Temperature-Dependent Rates of Electron Transfers and Intersystem Crossing on the Laser Excitation of Ligand-Bridged Ru(II) and Co(III) Compounds

Abstract

Photoinduced intramolecular electron transfers within ligand-bridged Ru(II) and Co(III) compounds of [(bpy)2Ru(L)Co(bpy)2]5+ (a, b, and c) were examined in butyronitrile by means of laser photolysis kinetic spectroscopy, where L is a bridging tetradentate ligand, 2,6-bis(2-pyridyl)benzodiimidazole for a, 2,2‘-bis(2-pyridyl)bibenzimidazole for b, and 1,5-bis[2-(2-pyridyl)benzimidazoyl]pentane for c.
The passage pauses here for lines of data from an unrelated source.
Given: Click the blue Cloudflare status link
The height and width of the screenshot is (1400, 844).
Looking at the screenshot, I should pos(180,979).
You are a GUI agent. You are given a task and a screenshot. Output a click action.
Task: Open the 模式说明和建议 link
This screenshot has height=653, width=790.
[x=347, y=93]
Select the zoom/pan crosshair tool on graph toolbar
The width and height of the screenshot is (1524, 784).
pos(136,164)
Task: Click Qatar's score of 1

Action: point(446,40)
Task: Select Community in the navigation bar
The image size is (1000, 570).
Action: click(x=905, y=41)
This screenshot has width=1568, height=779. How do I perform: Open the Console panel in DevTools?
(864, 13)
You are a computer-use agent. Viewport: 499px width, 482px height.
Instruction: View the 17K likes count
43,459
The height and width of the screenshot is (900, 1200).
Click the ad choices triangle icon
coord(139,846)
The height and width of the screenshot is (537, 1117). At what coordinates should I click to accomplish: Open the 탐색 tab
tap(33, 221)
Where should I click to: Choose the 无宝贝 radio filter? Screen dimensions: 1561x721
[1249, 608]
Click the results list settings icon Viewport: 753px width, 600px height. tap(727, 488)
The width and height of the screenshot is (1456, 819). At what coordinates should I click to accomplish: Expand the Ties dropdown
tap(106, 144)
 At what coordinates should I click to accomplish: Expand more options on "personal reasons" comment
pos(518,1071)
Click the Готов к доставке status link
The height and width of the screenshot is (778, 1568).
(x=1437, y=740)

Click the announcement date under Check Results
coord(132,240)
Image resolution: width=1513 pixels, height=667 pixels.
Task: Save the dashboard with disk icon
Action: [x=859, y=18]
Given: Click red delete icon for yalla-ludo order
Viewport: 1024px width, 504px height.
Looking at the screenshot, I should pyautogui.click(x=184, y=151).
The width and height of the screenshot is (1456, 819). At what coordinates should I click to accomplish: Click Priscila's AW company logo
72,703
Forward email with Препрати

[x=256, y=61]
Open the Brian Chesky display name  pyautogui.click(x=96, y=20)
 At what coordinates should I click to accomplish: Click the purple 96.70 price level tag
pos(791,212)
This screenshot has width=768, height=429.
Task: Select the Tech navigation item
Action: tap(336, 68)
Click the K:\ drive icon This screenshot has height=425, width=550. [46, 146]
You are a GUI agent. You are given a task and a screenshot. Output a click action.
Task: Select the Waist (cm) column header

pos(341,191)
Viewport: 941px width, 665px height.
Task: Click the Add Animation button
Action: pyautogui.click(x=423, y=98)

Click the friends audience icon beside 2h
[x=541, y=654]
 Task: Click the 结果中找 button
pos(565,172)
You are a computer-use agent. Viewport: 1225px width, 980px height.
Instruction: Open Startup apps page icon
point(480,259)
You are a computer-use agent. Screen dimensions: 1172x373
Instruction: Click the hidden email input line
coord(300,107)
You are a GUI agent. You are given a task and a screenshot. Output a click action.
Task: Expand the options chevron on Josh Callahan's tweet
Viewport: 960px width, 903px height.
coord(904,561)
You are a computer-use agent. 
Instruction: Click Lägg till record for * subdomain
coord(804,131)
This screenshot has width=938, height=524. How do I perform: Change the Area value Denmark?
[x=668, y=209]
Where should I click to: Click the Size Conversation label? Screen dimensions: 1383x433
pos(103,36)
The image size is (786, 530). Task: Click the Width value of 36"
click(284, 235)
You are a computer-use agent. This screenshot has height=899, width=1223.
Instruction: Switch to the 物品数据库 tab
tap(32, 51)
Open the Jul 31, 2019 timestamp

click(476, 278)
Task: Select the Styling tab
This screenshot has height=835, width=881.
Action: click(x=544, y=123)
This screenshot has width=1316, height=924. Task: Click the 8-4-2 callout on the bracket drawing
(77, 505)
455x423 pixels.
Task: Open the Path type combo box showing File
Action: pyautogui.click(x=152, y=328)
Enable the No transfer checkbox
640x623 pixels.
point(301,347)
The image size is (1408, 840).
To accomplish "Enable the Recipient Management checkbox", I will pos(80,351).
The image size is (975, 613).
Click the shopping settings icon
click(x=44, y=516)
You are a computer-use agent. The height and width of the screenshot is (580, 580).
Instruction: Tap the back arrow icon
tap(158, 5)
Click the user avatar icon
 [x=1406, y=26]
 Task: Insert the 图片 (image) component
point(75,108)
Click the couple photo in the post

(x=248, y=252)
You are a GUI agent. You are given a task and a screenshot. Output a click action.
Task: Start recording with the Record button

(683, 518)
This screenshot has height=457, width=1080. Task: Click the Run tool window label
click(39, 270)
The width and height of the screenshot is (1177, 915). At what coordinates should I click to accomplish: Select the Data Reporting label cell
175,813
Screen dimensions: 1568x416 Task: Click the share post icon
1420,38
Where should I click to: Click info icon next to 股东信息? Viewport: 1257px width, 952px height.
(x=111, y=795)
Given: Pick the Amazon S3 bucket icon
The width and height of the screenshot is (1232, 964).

The temperature dependence of the rates of electron transfer and intersystem crossing is analyzed by taking the temperature dependence of the Gibbs energy change and reorganization energy into account. A transient difference absorption band at 420 nm observed after the picosecond laser excitation of a and b is not ascribed to the formation of excited Ru(II) moiety but to the reaction product (2Co(II)) of the Co(III) moiety, which decayed to form a long-lived species of 4Co(II) within 1 ns below 270 K. The inner-sphere reorganization of the intersystem crossing of 2Co(II) → 4Co(II) is estimated to be 0.6 eV from the temperature dependence of the transition rate. The electron transfer from the excited MLCT state of the Ru(II) moiety to Co(III) for c occurred within 1 ns at 300 K. The inner-sphere reorganization energy (0.6 eV) of the electron transfer was determined from the temperature-dependent electron transfer rate observed. The back electron transfer from 4Co(II) to 2Ru(III) was much slower than the initial electron transfer. It is not the small electronic coupling between 4Co(II) and 2Ru(III) but the negative entropy change (−1.3 meV/K) of Co(II) oxidation that is responsible for the small frequency factor of the electron transfer process. The inner-sphere organization energy of the back electron transfer was determined (1.1−1.3 eV) from the temperature-dependent rate.